• Description of the task: Pick up the article on the Hampton–Dumont Community School District below at the end of its last sentence and continue writing it.

• Source document:
Location
- Hampton, IowaFranklin and Butler counties United States
- Coordinates: 42.751990, -93.198193

District information
- Type: Local school district
- Grades: K–12
- Established: 1995
- Superintendent: Tim Felderman
- Schools: 4
- Budget: $19,141,000 (2020-21)
- NCES District ID: 1913470

Students and staff
- Students: 1298 (2022-23)
- Teachers: 100.14 FTE
- Staff: 106.92 FTE
- Student–teacher ratio: 12.96
- Athletic conference: North Central
- District mascot: Bulldogs
- Colors: Black and red

Other information
- Website: www.hdcsd.org

= Hampton–Dumont Community School District =

Public school district in Hampton, Iowa, United States

Hampton–Dumont Community School District is a rural public school district headquartered in Hampton, Iowa.

It is in Franklin and Butler counties, serving Hampton, Dumont, Hansell, and Aredale.

As of 2020, the district had 1,275 students.

==History==
It was established on July 1, 1995, by the merger of the Dumont and Hampton school districts. The two districts had established a grade sharing agreement in 1989.

• Extracted data:
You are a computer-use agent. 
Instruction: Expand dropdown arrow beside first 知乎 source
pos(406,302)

---

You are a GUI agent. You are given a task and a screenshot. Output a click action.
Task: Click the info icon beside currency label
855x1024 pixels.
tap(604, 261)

---

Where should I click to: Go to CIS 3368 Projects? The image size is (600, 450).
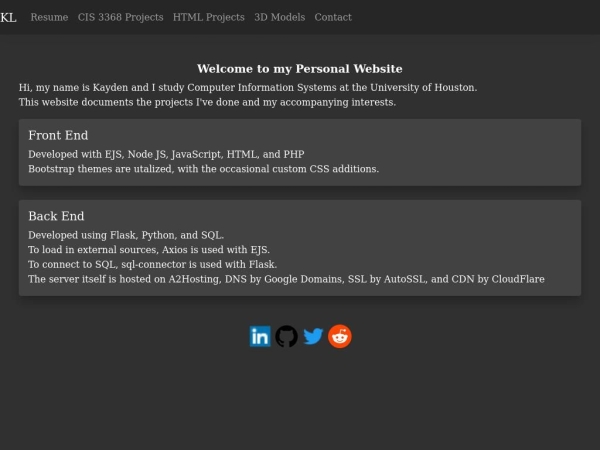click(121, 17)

• Response to the exercise:
The district was scheduled to begin sharing a superintendent with the CAL Community School District in 2016. The school board of Hampton–Dumont CSD approved the arrangement, effective July 1 that year. In 2018, the Hampton district entered into a whole grade-sharing agreement with CAL, with the latter sending its secondary students to Hampton–Dumont.

==List of schools==
- North Side Elementary
- South Side Elementary
- Hampton–Dumont Middle School
- Hampton–Dumont High School

==Hampton–Dumont High School==

=== Athletics ===
The Bulldogs compete in the North Central Conference in the following sports:

- Cross country
- Volleyball
- Football
  - 2007 Class 2A state champions
- Basketball
  - Girls' 2-time state champions (1926, 1933)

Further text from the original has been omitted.